La procédure de procès par contumace n'existait pas dans le système judiciaire argentin jusqu'à un changement du Code pénal approuvé en mars dernier par le Parlement, une loi présentée par l'exécutif.
- "Montrer ce qui a été fait, ou pas" -
Contrairement à l'Amia, l'association de familles de victimes "Mémoire active" n'était pas favorable à un procès par contumace, disant craindre qu'il ne serve qu'"à clôre l'affaire sans vérité et sans justice", comme avait dénoncé sa porte-parole Diana Malamud au 30e anniversaire de l'attentat.

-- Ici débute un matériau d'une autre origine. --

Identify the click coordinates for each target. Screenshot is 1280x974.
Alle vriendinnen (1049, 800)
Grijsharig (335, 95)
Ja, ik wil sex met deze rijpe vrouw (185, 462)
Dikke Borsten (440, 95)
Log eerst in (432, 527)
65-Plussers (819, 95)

Dans sa résolution jeudi, le juge Rafecas prend acte de ces réserves, mais considère que "ne rien faire serait pire encore", et ordonne donc un procès par contumace "afin d'éviter la perpétuation de l'impunité".
"Il ne s'agit pas de guérir les blessures par décret, ni d'imposer des réparations symboliques", estime le juge. "Il s'agit de tenter de montrer, avec tout le soin et la surveillance nécessaires, ce qui a été fait, ce qui a fait l'objet d'une enquête, ce qui n'a pas été fait, ce qui manque, ce qui peut être examiné. Et de le faire publiquement".
Ni Mémoire active ni l'Amia n'avaient réagi dans un premier temps jeudi au feu vert au procès par contumace.
Le dossier Amia a aussi eu de fortes répercussions politiques en Argentine : Cristina Kirchner, l'ex-présidente de centre-gauche (2007-2015), reste sous le coup d'une procédure pour entrave à la justice, pour avoir promu lorsqu'elle était cheffe de l'Etat un "mémorandum" avec Téhéran afin que des hauts fonctionnaires iraniens puissent être entendus hors d'Argentine. L'initiative était restée lettre morte.
A l'origine de ces accusations, un procureur, Alberto Nisman, avait été retrouvé mort dans son appartement en 2015. La justice avait en 2018 conclu à un assassinat, sans qu'aucun responsable ne soit identifié.